Es will mir schon fast wie eine Art “historischer Moment” vorkommen: Auf Seite 30 des Manuscriptes von “Ansichten eines Aktmodells” steht die Überschrift “Euthanatus”. Tatsächlich ist dies die erste der Geschichten des Modells, und sie wird nächsten Samstag ihre Feuertaufe bei dem wundervollen Event im Figurengarten von Michael Franck in Alfter feiern dürfen. Das war ein langer Weg, denn die erste Idee zu dieser Geschichte erzählte ich mSternchen auf dem Dach meiner Mansarde in Aachen 1998. Und es gab wohl keine Novelle, die so oft in meinen Geist zurückgekommen ist, die so oft danach verlangt, endlich niedergeschrieben zu werden. Damals schrieb anstatt dessen die “Vampyriade”1, wo zumindest das Thema selbst gestreift wird. Heute Morgen erzählte ich die Idee zum letzten Mal Landi Graywolf, und endlich – es ist ein ewiges Geheimnis, warum und wie eigentlich – spürte ich: sie ist reif. Ich habe nebenbei das Gefühl, daß ich das im Laufe der Niederschrift von “Ansichten eines Aktmodells” noch etliche Male werde erzählen können, denn kurioserweise – oder eigentlich gar nicht kurioser Weise – rutschten wie von selbst einige dieser bestimmte Themenkomplexe berührende “alte” Geschichten mit dem Aktmodell plötzlich an ihren Platz.

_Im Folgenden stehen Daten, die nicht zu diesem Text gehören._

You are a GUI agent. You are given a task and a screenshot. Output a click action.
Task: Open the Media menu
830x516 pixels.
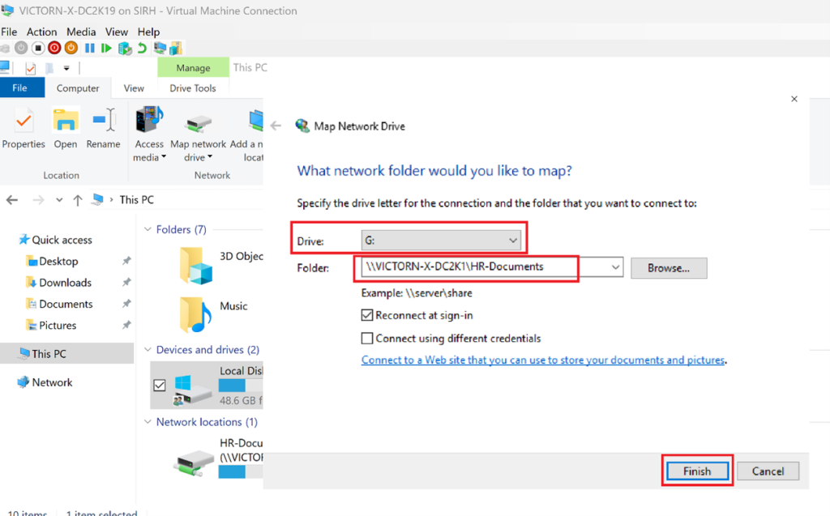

Natürlich ist das eigentlich nicht weiter verwunderlich, schon allein deswegen, weil ich den “Novellenkranz” bereits im Sommer 2008 ausführlichst unter “Projekte” im Tagebuch festgehalten habe und die “Ansichten” seit Anfang 2009 beständig wachsen. Tatsächlich ist es gar nicht richtig zu sagen, daß ich erst jetzt die “Ansichten” begonnen habe, den “Versichert” gehört genauso dazu wie die nachfolgende Novelle “Der Stift” – die drei Geschichten sind lediglich so umfänglich, daß sie je ein eigenes Buch ergeben werden.
Es ist stets so, daß, wenn sich der Geist intensiv mit etwas beschäftigt, auch die Erlebniswelt sich darauf einstellt. Vielleicht mag es auch so sein, daß die Erlebniswelt von höherer Instanz aus so eingerichtet wird, daß man um die Niederschrift nicht mehr drum herum kommt, weil die Geschichte geschrieben werden soll – aber das ist zu mystisch, um es ungebrochen zu formulieren. Jedenfalls ist das Thema des “Euthanatus” seit einiger Zeit hochgradig aktuell, und ich werde an allen Ecken und Enden darauf gestossen. Vielleicht ist jetzt auch einfach der Moment gekommen, diesen Themenkomplex aufzulösen – oder “loszulassen”, wie Maxim sagen würde.